The Problem with Over Price Listings (and their sellers)
Let’s say you’re a buyer, you’ve traveled to Austin to find a home, spent the weekend looking at homes with your Realtor and found a home you like. In fact, you’ve found your top three picks, but one stands out as your favorite. Problem is, it’s way over priced.
Do you make an offer anyway, well below the list price, hoping the seller and the listing agent will accept your rationale for the offer price? Well, it depends, but usually, yes, we will have our buyer make a run at the home if it’s their top pick.

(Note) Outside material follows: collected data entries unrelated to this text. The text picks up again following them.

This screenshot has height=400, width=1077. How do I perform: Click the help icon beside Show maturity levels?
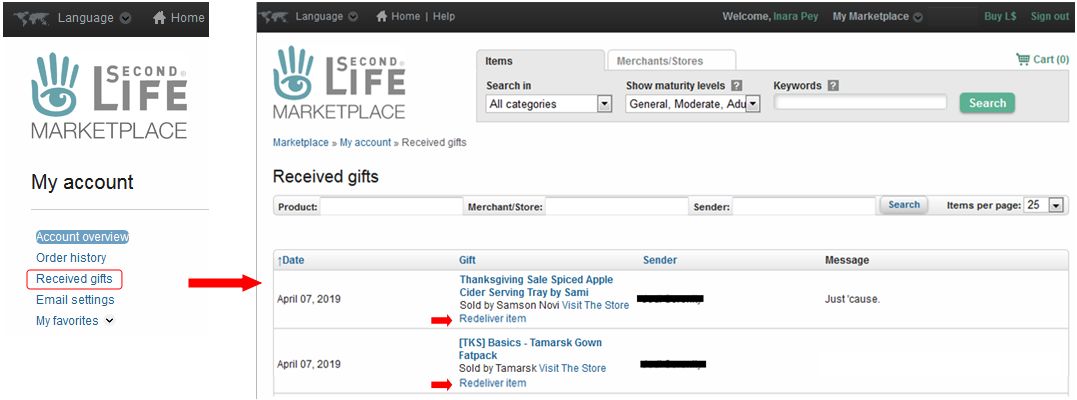(737, 86)
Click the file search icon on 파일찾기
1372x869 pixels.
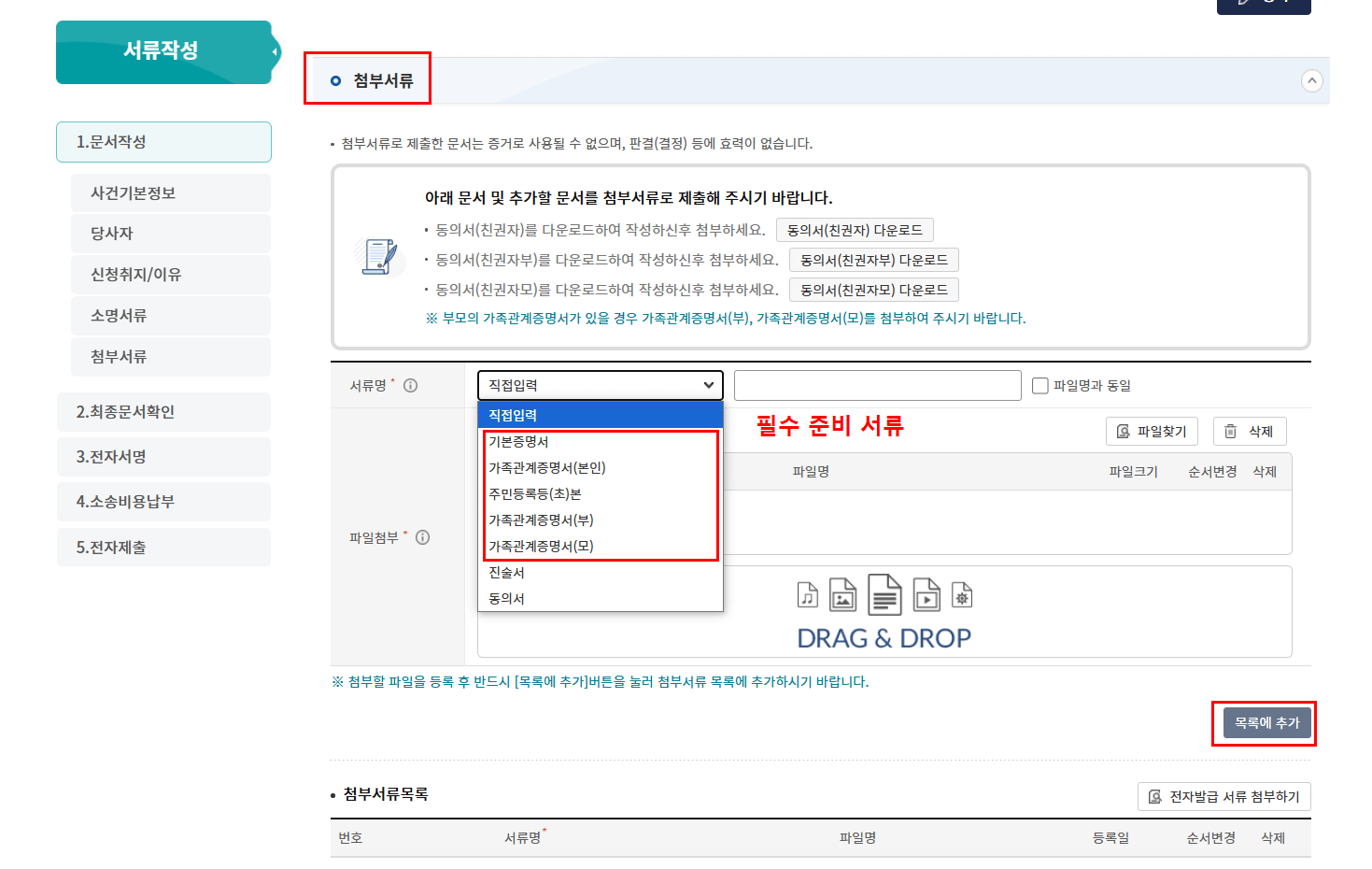coord(1124,431)
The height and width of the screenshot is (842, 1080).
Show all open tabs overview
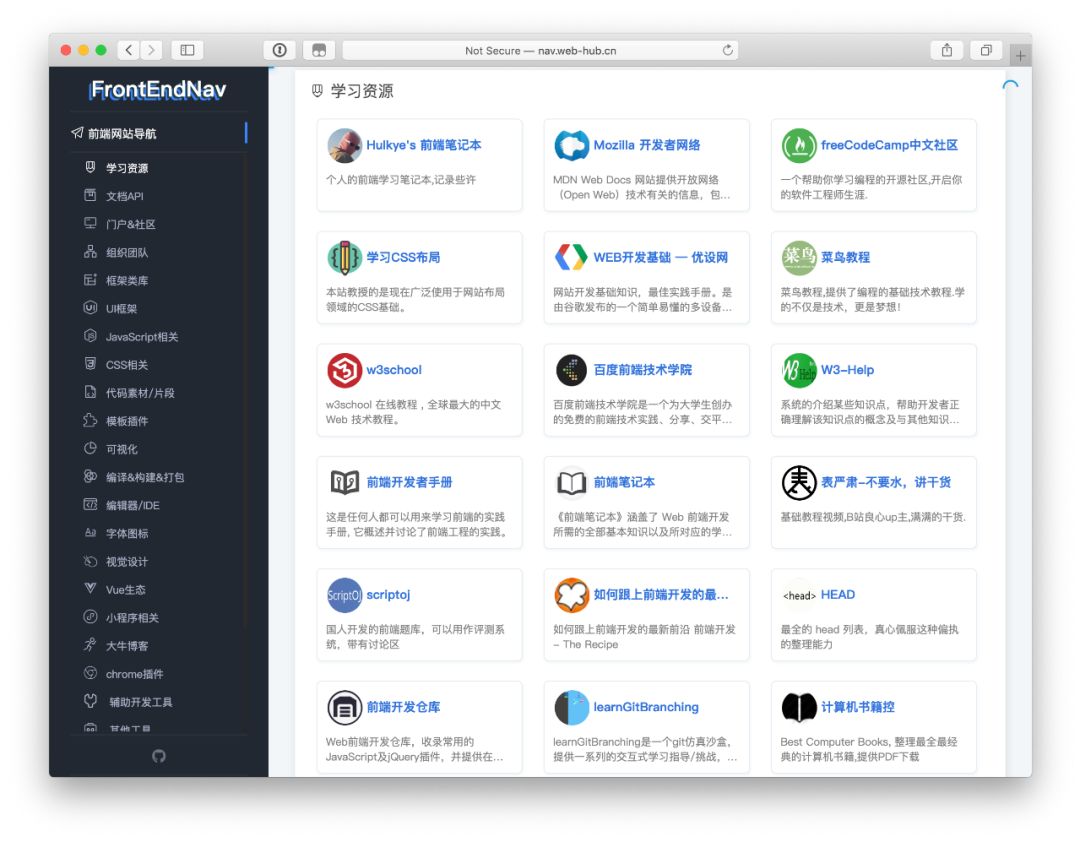pos(985,49)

Sometimes this results in success, but sometimes it results in wasted time and lost opportunity for better priced homes. If our buyer has roughly equal leanings toward two different homes, and they are substantially comparable, we would go first for the properly priced home because it offers the better odds for achieving an accepted offer.
Over priced listings are always a bit of a gamble. But if the buyer clearly has a preference for a top choice, regardless of it being priced too high, we take a run at it with an offer based on market value.
How do we do this and what might the result be? Read on.
I recently submitted an offer for an overpriced listing. The offer was send with the following note to the listing agent.
Attached is an offer for {Address} in {Neighborhood}. Also attached is a pre-qualification letter. My buyer is relocating from {City}.
The offer price is based on the Market Analysis that I completed for the Buyer, and factors in the updating needed, especially in the kitchen and master bath. The buyer likes the lot and the wood floors, but we saw several other homes in the same price/size range in {Neighborhood} and also SW Austin that need no updating and were on greenbelt lots.
I hope the seller will give strong consideration to this offer and I look forward to hearing back from you soon.
Our offer was about 7% below the list price. Result: Seller didn’t even provide a counter-offer. Agent sent me her own CMA, as I requested, so I could make sure I wasn’t missing some comps. The CMA was interesting, if not amusing. Here was my response.
Dear {agent},
Thanks for the response. A couple of points for you and your seller to consider.
{Listing address} is built in 1990. Your oldest comp is 1997 and you’ve included 2 comps built 2004, one built 2005 and four built in 1999 (nine+ years newer than {Listing}. Those are not valid comps as the interior conditions of those newer ones, anything after 1999 really, are not comparable to the current outdated kitchen (pink countertops) and interior condition (dated, tired master bath) of {Listing}.
When I do a market analysis for a home built in 1990, I generally limit the comps to homes no more than 5 years older due to the change in decor and other features that occurred largely around 1995 in Austin. Thus I cut off the comps for my buyer CMA at 1995 whereas you don’t have any comps older than 1997. Therein lies the gap in value between what your seller thinks the home is worth and what I’m telling my buyer its’ worth.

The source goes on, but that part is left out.